Bank of America Reports Slowdown in Consumer Spending

Bank of America Reports Slowdown in Consumer Spending
Credit cards in Orlando, Fla., on July 1, 2021. (John Raoux/AP)
Naveen Athrappully

An analysis of Bank of America’s (BoA) aggregated credit and debit card spending growth per household has shown a slowdown in such activity, underlining the negative effect of inflation.

“In the 28-day period ending June 30, aggregate Bank of America card spending (credit and debit) per household was up 3.3 percent YoY (year-on-year). This was a slowdown from the 4.0 percent YoY at the end of May,” the July 7 report (pdf) states.

In May, the Consumer Price Index (CPI) and Personal Consumption Expenditure (PCE) inflation rates were 8.6 percent and 6.3 percent year-on-year, respectively, and according to the bank, these are expected to stay “elevated in June.” The yearly growth in inflation-adjusted spending for households was “negative in June.”

Card spending per household has been slowing down since early April. However, BoA points out that part of this moderation could be due to the fact that consumer spending typically peaks in March and April, and then eases until the holiday season.

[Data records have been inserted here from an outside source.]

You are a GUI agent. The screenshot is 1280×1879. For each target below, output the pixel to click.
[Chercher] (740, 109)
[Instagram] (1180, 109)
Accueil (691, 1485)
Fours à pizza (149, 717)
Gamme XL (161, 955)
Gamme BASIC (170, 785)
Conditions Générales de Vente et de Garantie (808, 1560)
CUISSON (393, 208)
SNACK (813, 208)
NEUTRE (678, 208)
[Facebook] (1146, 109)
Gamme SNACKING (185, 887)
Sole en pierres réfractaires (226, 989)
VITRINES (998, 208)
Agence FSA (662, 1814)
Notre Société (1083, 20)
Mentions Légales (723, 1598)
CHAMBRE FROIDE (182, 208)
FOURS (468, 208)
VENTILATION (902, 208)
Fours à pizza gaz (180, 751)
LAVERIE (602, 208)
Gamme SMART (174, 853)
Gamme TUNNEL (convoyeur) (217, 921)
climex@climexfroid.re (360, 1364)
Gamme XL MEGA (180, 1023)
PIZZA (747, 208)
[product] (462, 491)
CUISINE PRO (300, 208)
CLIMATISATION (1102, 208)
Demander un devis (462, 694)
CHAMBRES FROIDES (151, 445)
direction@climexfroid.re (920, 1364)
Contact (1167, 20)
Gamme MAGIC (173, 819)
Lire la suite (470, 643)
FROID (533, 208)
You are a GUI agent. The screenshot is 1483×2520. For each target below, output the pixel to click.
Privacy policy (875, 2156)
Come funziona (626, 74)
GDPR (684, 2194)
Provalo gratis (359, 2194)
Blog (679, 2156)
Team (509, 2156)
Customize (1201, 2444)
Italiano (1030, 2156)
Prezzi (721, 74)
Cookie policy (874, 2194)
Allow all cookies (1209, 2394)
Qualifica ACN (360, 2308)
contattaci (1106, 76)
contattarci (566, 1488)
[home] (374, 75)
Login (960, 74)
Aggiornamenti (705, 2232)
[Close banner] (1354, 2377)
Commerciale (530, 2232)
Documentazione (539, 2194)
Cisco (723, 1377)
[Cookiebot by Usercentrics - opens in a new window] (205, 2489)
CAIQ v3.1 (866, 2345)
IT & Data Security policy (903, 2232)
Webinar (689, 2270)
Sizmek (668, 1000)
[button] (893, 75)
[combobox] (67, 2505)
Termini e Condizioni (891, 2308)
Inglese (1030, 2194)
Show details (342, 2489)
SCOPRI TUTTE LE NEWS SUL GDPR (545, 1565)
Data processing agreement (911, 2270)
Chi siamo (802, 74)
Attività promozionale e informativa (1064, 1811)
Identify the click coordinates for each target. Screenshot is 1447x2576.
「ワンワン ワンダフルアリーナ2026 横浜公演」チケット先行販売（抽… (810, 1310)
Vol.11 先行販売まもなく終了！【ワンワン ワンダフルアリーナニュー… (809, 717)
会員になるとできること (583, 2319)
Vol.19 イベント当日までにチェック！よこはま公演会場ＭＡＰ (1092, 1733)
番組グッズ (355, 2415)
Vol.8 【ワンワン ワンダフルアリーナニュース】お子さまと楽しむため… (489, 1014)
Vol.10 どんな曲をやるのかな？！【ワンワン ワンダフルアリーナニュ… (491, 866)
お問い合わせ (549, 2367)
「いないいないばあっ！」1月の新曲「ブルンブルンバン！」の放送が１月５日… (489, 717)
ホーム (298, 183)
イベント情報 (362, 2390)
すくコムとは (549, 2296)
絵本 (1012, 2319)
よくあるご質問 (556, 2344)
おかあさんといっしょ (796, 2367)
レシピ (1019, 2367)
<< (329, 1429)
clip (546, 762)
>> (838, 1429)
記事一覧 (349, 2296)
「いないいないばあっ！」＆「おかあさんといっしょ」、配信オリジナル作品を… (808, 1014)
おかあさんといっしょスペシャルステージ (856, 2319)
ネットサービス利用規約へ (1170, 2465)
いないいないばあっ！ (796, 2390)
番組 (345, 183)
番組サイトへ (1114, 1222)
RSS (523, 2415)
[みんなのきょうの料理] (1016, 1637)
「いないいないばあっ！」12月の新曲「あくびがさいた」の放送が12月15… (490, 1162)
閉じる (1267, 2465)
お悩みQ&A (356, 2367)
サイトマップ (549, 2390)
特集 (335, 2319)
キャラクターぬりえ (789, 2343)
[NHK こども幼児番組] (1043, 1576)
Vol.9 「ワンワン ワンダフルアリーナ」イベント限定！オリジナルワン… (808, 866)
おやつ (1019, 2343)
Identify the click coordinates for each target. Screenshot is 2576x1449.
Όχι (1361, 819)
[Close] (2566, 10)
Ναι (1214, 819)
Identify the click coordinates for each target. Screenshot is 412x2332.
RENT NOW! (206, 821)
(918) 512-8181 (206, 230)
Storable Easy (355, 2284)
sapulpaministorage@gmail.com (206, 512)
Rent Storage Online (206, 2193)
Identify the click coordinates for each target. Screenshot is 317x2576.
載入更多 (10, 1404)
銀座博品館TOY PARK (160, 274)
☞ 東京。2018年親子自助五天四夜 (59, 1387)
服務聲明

As gas prices hit a record high in June, consumers allocated an “increasingly big share” of their budgets to fuel their vehicles. The bank’s card data shows that average gas spending—as a share of total card spending—per household jumped to 9.8 percent among low-income households making less than $50,000 per year. This is up from 7.7 percent in February.

In June, gas spending rose 4 percent, BoA senior economist Aditya Bhave said in a research note titled “The ‘inflation tax’ gets real,” according to Fortune. In the last five months, gas spending has risen by 20 percent. Bhave says he is seeing a “broad-based slowdown” in consumer spending.
“Gas prices are starting to hurt,” he wrote. “This has started to take a toll on other categories of consumer spending, including services.”

Consumer Spending Trend

According to data from the U.S. Bureau of Economic Analysis (BEA), consumer spending declined for two straight months in April and May.

In March, the personal consumption expenditures (PCE), a measure of consumer spending, grew by 1.2 percent. This was followed by a 0.6 percent growth in April and an even lower 0.2 percent increase in May, which was the smallest growth in five months.

Experts are worried that low-income households could end up relying on credit cards to meet their daily expenses, given the rise in food and gas prices. However, inflation seems to have not yet pushed Americans to such a change, the economist said, based on BoA card data.

Consumers are in “better shape” to respond to an economic slowdown now than they were in the past several business cycles, David Tinsley, senior economist for the Bank of America Institute, said in a July 7 press release.

“But with some slowdown in services spending, we may need to wait until the summer is over to get a clearer picture of the strength of the underlying consumer momentum.”